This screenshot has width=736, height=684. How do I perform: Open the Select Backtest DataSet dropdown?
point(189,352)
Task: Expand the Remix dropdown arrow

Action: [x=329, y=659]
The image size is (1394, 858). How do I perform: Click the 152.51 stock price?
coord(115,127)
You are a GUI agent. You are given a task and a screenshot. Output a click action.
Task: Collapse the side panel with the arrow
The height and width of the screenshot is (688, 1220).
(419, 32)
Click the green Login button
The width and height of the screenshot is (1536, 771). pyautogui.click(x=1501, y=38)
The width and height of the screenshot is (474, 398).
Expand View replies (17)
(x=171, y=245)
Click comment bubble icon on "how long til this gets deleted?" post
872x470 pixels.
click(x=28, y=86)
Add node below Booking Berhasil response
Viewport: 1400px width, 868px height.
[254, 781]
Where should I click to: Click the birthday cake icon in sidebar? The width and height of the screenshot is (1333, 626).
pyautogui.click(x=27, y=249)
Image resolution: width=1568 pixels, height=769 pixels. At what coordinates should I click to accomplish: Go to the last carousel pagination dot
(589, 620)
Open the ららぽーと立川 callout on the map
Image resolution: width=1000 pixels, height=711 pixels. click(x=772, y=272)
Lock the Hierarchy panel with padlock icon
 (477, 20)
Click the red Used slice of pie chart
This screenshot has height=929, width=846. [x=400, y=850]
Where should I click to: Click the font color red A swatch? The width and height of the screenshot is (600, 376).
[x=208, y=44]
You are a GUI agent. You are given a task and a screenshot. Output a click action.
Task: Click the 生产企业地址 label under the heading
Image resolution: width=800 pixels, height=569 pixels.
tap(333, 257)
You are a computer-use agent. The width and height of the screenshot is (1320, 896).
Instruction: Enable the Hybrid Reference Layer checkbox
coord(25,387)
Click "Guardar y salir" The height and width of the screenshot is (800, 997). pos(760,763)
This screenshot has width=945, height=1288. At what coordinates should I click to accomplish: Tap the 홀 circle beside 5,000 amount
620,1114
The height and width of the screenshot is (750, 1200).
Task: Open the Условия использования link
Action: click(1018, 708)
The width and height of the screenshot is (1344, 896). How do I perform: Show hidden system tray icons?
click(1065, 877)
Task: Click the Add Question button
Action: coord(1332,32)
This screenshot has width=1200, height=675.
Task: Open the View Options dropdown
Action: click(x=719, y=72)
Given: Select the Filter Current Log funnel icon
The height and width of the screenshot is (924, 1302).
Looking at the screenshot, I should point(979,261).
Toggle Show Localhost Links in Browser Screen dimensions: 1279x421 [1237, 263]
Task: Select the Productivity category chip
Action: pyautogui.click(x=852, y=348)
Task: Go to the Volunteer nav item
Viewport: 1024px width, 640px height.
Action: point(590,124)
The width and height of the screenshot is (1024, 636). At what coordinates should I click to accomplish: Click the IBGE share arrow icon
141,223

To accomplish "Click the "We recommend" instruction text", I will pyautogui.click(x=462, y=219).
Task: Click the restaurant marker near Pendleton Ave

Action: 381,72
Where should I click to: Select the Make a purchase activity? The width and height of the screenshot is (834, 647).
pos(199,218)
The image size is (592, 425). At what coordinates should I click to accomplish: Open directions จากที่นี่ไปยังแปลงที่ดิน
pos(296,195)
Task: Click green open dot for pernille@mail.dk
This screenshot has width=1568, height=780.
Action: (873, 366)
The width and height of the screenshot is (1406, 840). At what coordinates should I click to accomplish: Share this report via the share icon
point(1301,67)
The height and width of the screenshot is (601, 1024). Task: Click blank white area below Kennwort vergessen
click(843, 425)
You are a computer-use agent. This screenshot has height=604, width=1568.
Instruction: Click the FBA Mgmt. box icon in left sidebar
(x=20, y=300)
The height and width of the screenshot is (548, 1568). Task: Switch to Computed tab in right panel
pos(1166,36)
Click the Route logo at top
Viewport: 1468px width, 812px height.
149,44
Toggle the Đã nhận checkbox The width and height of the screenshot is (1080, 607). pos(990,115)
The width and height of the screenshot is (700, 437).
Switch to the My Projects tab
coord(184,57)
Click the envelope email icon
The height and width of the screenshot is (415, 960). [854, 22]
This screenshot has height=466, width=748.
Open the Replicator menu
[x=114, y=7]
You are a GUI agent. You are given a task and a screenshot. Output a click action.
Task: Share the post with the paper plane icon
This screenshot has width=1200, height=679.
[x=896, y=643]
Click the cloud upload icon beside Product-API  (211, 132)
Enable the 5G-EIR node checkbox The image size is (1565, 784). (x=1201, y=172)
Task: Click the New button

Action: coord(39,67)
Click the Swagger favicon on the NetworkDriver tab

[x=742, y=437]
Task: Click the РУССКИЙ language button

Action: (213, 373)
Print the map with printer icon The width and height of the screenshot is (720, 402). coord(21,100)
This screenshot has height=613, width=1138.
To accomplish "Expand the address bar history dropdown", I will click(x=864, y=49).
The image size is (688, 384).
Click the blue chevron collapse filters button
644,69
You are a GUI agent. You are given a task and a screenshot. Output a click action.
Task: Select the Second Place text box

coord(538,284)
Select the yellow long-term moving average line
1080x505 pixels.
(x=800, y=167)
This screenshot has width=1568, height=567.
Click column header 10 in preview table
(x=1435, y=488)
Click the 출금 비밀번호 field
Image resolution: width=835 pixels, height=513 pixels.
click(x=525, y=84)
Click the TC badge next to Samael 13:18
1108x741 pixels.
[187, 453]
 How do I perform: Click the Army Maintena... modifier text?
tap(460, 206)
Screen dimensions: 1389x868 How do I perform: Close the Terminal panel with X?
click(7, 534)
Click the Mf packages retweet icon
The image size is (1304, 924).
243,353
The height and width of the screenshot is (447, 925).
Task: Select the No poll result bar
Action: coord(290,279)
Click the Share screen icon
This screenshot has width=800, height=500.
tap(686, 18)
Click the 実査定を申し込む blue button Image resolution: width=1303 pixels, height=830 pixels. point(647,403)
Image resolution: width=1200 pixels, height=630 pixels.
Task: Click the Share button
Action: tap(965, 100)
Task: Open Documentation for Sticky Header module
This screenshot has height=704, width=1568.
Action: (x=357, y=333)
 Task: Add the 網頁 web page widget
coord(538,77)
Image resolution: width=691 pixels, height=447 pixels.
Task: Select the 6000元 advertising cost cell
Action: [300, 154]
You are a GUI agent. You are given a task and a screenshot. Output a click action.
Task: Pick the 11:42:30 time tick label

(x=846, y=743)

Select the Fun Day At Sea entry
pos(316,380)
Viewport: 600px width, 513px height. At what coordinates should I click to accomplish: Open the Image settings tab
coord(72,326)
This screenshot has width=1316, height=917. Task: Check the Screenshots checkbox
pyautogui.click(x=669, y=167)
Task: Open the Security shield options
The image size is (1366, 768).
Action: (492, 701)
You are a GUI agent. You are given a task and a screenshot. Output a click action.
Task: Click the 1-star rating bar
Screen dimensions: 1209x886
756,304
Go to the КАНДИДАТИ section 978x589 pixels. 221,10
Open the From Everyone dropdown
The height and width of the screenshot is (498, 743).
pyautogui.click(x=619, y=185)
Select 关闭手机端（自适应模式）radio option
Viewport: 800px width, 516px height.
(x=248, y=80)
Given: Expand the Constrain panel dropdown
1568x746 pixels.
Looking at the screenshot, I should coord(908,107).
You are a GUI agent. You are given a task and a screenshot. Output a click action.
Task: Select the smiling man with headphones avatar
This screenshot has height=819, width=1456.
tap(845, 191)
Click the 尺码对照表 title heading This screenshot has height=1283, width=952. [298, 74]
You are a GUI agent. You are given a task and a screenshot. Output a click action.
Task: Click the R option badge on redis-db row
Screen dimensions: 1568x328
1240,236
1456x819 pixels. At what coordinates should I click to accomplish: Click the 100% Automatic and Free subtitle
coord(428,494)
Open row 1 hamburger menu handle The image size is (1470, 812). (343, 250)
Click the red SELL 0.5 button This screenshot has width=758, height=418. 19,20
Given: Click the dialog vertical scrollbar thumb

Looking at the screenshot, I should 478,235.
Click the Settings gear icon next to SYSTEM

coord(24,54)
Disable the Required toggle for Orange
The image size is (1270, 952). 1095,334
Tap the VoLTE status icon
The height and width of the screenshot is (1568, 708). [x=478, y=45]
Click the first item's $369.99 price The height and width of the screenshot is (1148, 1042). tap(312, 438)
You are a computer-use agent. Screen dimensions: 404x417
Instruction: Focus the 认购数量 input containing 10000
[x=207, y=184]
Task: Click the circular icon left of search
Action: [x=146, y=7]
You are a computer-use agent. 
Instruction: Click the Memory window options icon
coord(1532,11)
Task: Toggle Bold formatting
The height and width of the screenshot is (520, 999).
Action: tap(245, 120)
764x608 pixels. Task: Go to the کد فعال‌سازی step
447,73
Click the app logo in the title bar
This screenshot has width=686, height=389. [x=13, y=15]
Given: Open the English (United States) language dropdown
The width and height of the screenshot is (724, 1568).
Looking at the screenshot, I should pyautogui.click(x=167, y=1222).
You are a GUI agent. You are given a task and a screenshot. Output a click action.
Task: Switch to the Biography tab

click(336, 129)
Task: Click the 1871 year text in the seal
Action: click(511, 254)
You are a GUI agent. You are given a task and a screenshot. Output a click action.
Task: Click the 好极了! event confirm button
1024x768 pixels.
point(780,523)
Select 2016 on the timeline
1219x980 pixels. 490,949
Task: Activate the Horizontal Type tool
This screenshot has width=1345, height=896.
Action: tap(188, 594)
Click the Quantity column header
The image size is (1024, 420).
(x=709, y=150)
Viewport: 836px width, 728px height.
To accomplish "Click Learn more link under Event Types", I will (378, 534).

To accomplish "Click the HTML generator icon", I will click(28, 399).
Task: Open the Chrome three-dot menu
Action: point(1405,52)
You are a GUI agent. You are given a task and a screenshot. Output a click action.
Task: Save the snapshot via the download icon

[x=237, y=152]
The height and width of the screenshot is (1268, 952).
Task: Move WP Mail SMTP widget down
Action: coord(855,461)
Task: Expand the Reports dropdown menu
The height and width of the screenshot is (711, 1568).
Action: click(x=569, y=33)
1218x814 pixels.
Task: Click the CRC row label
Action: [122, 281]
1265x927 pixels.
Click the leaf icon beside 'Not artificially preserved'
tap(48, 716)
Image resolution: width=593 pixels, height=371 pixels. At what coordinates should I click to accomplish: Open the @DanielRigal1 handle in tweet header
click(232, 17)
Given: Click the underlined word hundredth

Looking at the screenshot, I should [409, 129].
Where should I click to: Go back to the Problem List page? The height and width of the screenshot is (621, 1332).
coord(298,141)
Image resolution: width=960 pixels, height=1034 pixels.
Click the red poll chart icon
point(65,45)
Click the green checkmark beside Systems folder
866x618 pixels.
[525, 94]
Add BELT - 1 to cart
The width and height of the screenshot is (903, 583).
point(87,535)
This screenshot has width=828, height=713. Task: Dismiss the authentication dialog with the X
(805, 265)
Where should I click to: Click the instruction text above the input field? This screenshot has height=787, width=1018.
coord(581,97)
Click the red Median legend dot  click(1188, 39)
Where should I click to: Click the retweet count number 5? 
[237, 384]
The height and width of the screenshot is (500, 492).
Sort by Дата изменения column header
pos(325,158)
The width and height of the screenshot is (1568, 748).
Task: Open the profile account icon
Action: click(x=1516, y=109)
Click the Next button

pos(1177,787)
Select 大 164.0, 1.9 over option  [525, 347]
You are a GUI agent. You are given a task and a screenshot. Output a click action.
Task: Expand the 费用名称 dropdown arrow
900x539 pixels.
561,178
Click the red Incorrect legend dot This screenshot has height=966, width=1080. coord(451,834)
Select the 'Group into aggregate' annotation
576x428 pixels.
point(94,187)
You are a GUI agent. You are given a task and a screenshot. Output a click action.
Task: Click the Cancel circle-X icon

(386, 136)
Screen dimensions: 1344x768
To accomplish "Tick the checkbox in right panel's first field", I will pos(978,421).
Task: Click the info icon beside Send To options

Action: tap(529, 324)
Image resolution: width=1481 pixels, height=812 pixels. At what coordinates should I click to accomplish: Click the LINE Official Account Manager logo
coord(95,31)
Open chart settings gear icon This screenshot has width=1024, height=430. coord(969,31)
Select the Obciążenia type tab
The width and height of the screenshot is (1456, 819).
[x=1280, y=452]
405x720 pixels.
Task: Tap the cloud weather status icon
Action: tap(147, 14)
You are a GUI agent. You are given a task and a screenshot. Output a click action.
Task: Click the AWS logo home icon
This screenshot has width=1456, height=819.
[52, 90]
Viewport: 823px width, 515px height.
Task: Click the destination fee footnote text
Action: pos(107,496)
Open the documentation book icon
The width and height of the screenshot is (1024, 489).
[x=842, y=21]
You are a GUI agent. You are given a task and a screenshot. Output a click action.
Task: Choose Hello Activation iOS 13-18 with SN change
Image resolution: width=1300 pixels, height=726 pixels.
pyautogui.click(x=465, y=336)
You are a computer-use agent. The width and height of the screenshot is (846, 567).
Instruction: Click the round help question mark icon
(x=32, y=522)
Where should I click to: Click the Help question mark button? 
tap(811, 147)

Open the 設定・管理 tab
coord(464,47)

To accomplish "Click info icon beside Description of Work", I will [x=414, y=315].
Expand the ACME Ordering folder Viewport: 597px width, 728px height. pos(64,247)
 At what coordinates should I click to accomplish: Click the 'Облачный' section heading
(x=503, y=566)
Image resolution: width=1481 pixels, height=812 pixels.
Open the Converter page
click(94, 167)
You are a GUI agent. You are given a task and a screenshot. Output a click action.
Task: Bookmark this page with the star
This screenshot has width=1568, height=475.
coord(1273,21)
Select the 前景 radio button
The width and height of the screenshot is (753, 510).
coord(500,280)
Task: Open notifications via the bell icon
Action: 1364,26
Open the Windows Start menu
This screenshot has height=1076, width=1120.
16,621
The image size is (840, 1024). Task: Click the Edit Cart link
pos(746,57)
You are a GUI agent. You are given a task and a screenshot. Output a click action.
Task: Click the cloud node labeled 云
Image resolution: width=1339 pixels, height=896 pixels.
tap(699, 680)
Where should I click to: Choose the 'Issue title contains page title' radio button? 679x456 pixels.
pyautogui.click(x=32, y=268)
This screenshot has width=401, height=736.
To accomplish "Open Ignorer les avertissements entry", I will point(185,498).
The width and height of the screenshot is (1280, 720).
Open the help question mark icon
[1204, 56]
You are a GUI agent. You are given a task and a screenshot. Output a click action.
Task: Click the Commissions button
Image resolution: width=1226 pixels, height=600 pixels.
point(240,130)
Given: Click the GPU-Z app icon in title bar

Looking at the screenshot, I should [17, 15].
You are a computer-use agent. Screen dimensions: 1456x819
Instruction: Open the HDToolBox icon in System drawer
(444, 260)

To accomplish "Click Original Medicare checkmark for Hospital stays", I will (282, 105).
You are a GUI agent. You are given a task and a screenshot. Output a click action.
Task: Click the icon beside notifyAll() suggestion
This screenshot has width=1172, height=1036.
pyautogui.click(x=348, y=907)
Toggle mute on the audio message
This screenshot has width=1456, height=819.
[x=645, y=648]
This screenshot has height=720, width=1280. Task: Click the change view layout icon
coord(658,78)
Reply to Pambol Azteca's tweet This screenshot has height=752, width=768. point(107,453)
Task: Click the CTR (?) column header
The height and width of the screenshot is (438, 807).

:::::

▶ _The exercise_
Reproduce every line from the one containing "Click the red Used slice of pie chart" down to the one containing "Action: pyautogui.click(x=852, y=348)", word for word and with both end lines included.

▶ _Written response_
Click the red Used slice of pie chart
This screenshot has height=929, width=846. [x=400, y=850]
Where should I click to: Click the font color red A swatch? The width and height of the screenshot is (600, 376).
[x=208, y=44]
You are a GUI agent. You are given a task and a screenshot. Output a click action.
Task: Click the 生产企业地址 label under the heading
Image resolution: width=800 pixels, height=569 pixels.
tap(333, 257)
You are a computer-use agent. The width and height of the screenshot is (1320, 896).
Instruction: Enable the Hybrid Reference Layer checkbox
coord(25,387)
Click "Guardar y salir" The height and width of the screenshot is (800, 997). pos(760,763)
This screenshot has width=945, height=1288. At what coordinates should I click to accomplish: Tap the 홀 circle beside 5,000 amount
620,1114
The height and width of the screenshot is (750, 1200).
Task: Open the Условия использования link
Action: click(1018, 708)
The width and height of the screenshot is (1344, 896). How do I perform: Show hidden system tray icons?
click(1065, 877)
Task: Click the Add Question button
Action: coord(1332,32)
This screenshot has width=1200, height=675.
Task: Open the View Options dropdown
Action: click(x=719, y=72)
Given: Select the Filter Current Log funnel icon
The height and width of the screenshot is (924, 1302).
Looking at the screenshot, I should point(979,261).
Toggle Show Localhost Links in Browser Screen dimensions: 1279x421 [1237, 263]
Task: Select the Productivity category chip
Action: pyautogui.click(x=852, y=348)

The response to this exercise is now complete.